Sophie Levitt married Samuel Litwin around 1894. All census records indicate that she was born about 1874 in Austria. (This is one line I still need to work on to figure out exactly where they came from.) Samuel was from Russia and according to U.S. census records in Newark, was in Real Estate, then Insurance. My mother-in-law remembers when he died in 1935. Sophie survived him, but we don't know when or where she died; it could be New Jersey or it could be Florida.
Samuel and Sophie had three children:
David Milton Litwin (b. May 30, 1896 in Newark; d. Dec 1972)
Moses A. Litwin (b. 1907, New Jersey)
Jeanette Litwin (b. June 2, 1910, Newark)

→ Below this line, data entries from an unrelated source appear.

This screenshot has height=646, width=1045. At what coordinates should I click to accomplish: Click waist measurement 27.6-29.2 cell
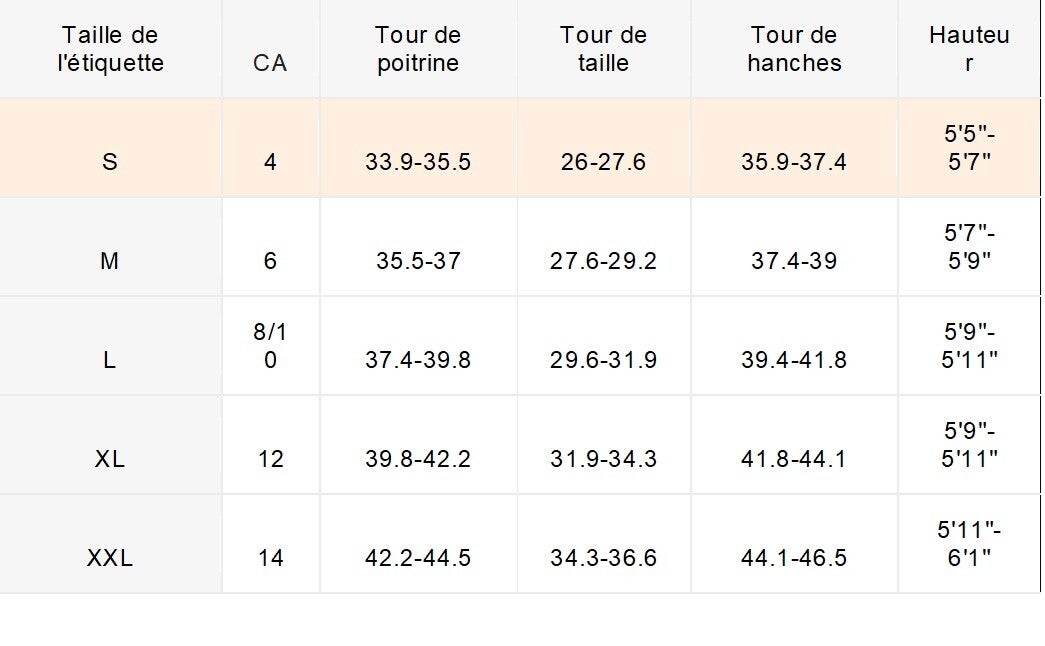[603, 261]
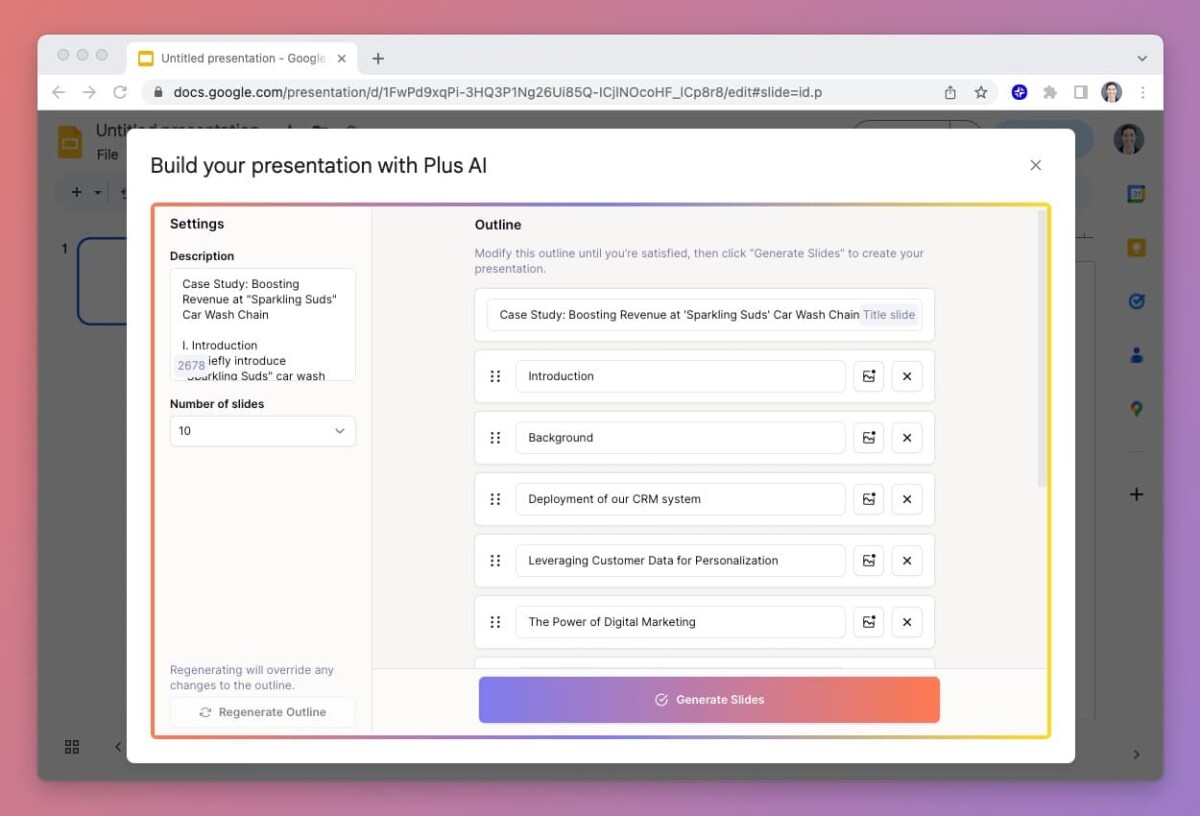This screenshot has height=816, width=1200.
Task: Click the drag handle beside Deployment of our CRM system
Action: pyautogui.click(x=495, y=499)
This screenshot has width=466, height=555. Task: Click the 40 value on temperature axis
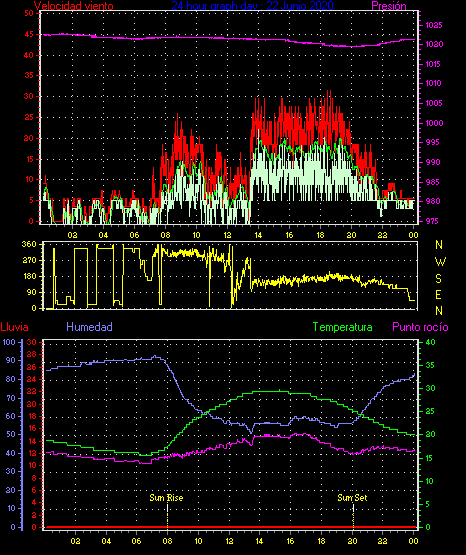click(430, 342)
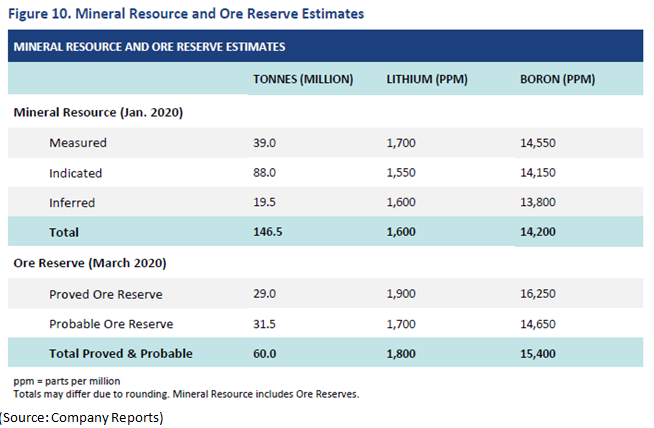Select the TONNES (MILLION) column header
Image resolution: width=654 pixels, height=428 pixels.
(x=304, y=79)

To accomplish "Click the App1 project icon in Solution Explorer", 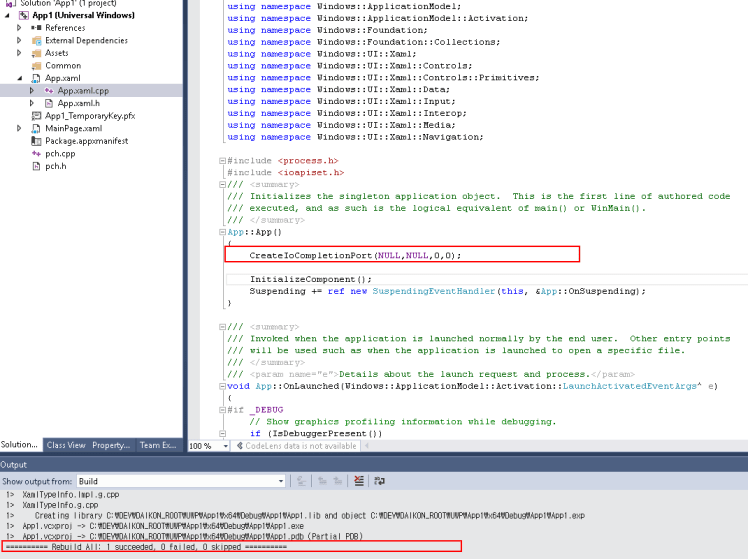I will [23, 16].
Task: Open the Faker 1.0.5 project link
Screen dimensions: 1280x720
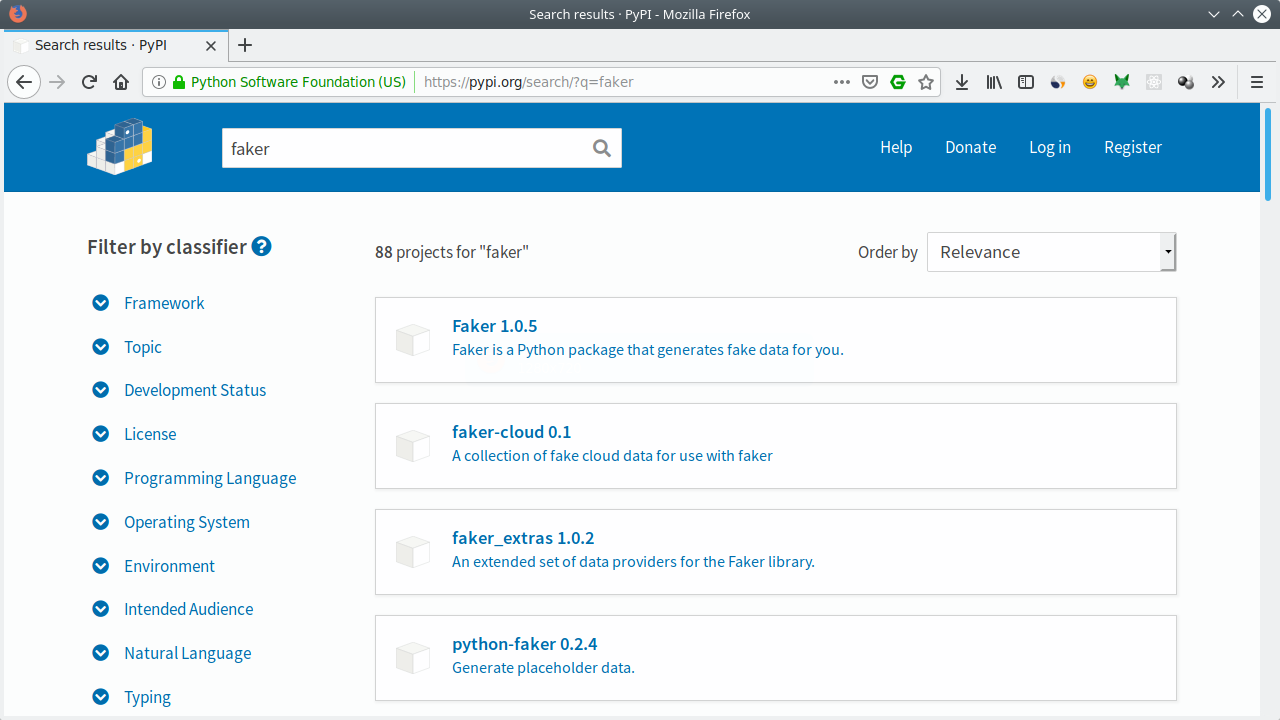Action: click(494, 326)
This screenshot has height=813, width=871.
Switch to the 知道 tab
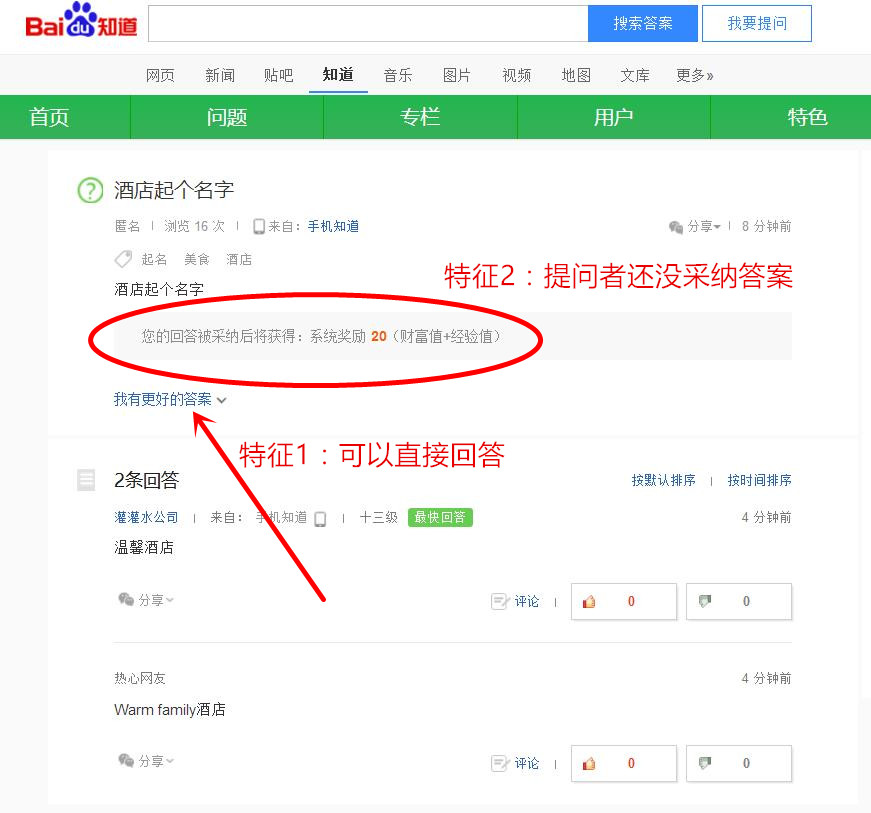pos(337,74)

David M. Litwin was a lawyer by profession and was elected to the New Jersey General Assembly, the lower house of the New Jersey legislature in 1927. At that time, the General Assembly had 60 members, elected annually and apportioned to the then-nineteen counties by population.

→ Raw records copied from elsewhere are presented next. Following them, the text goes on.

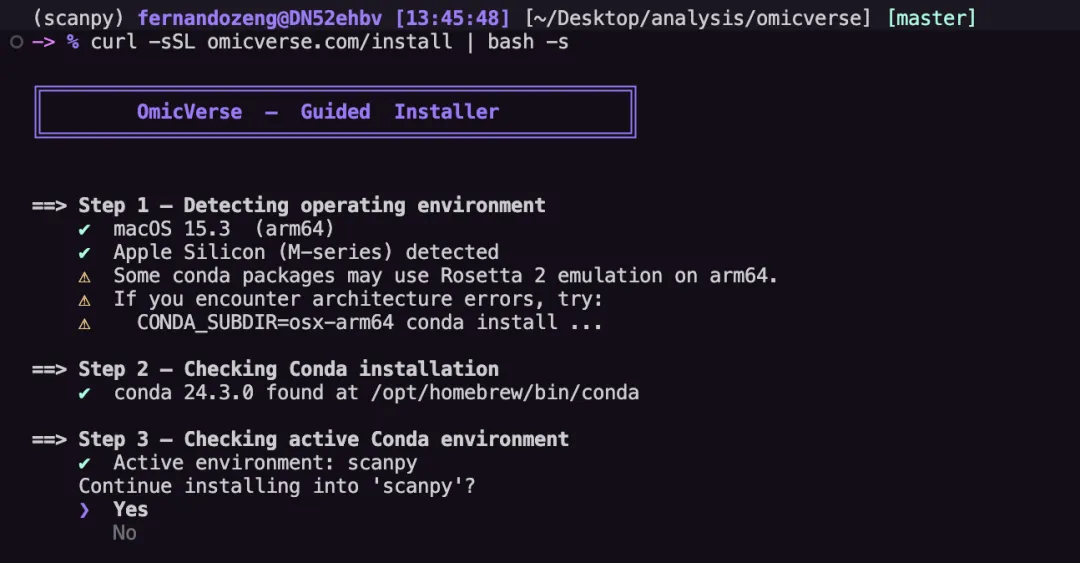Click the OmicVerse Guided Installer banner title
1080x563 pixels.
click(x=318, y=112)
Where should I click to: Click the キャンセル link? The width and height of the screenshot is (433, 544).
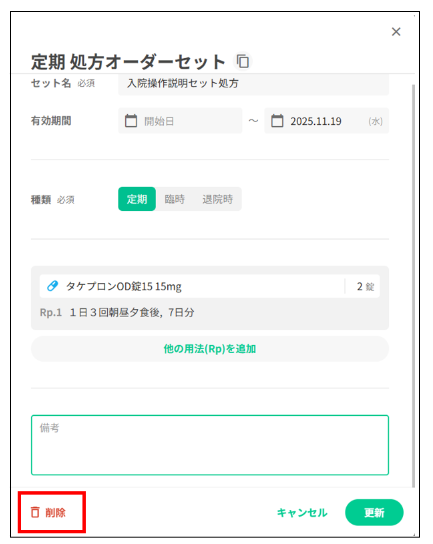pyautogui.click(x=302, y=512)
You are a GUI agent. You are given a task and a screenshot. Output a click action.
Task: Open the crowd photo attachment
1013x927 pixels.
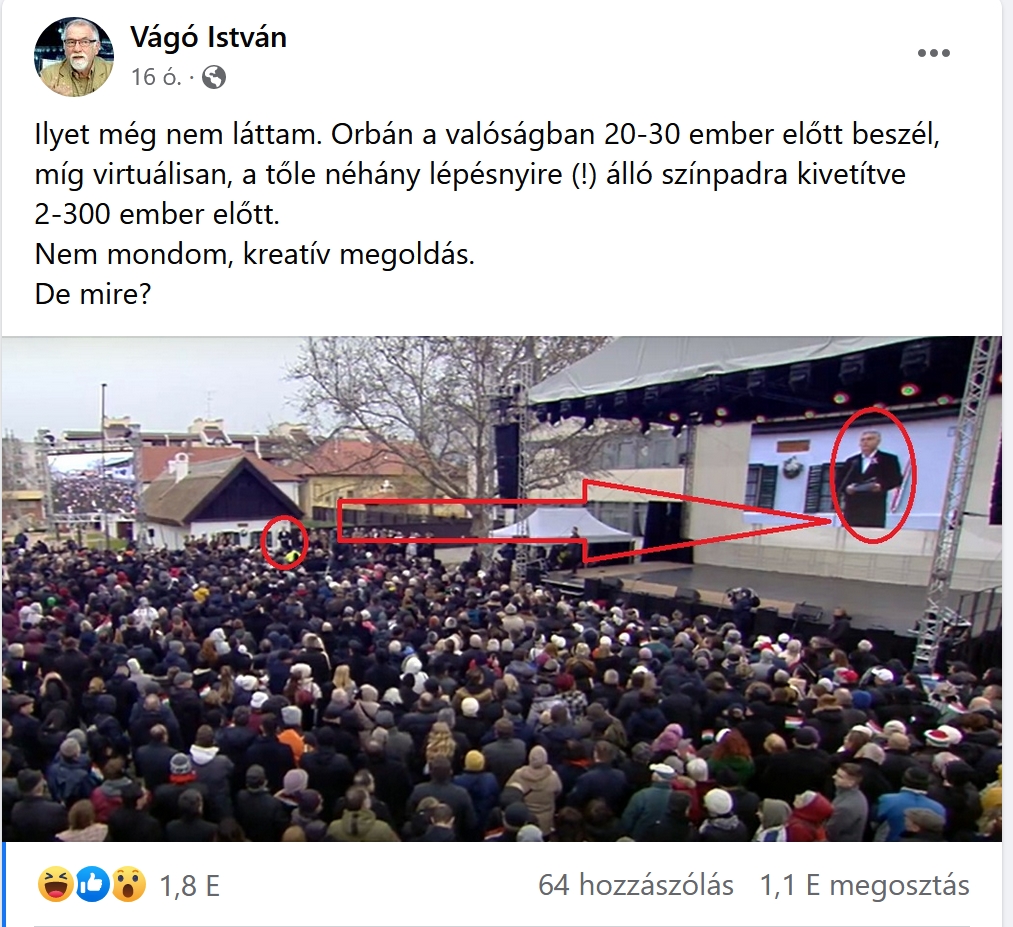(502, 588)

The Jewish Chronicle on GenealogyBank has many news stories about David Litwin's career as an Assemblyman (as well as "social" notes) and is the source for the following stories.
Jewish Chronicle, May 29, 1925 |
The following story gives a sense of what Rep. Litwin's first year in the legislature was like.
Jewish Chronicle, April 13, 1928 |
Jewish Chronicle, November 7, 1930 |
When he was on the ballot in November 1929, he was the "First Jew Nominated Three Times in Succession for Seat" on the Republican Assembly ticket. This article notes that he "has been a lawyer since 1917, when he was admitted at the age of twenty-one after waiting a year following his graduation from New York University. Before 1927 he was not in politics."
At the start of his third term, he was chairman of the corporations committee and a member of the highways and municipal corporations committees. (January 24, 1930)
In November 1930, he was elected to the General Assembly for the fourth time. See a portion of this article at right. (November 7, 1930)
"David M. Litwin, who had served four straight terms in the Assembly, went down to defeat in the Democratic landslide." (November 6, 1931)
After his four years in the Assembly, he continued in the public eye, involved in civic and Jewish causes. The Jewish Chronicle on GenealogyBank only goes up to 1943, and I have been unable to find an obituary for him. He died in December 1972.
His mother, Sophie, was sister to Rose (Levitt) Goldstein's father, Max Levitt, making David first cousin to Rose and first cousin twice removed to my husband.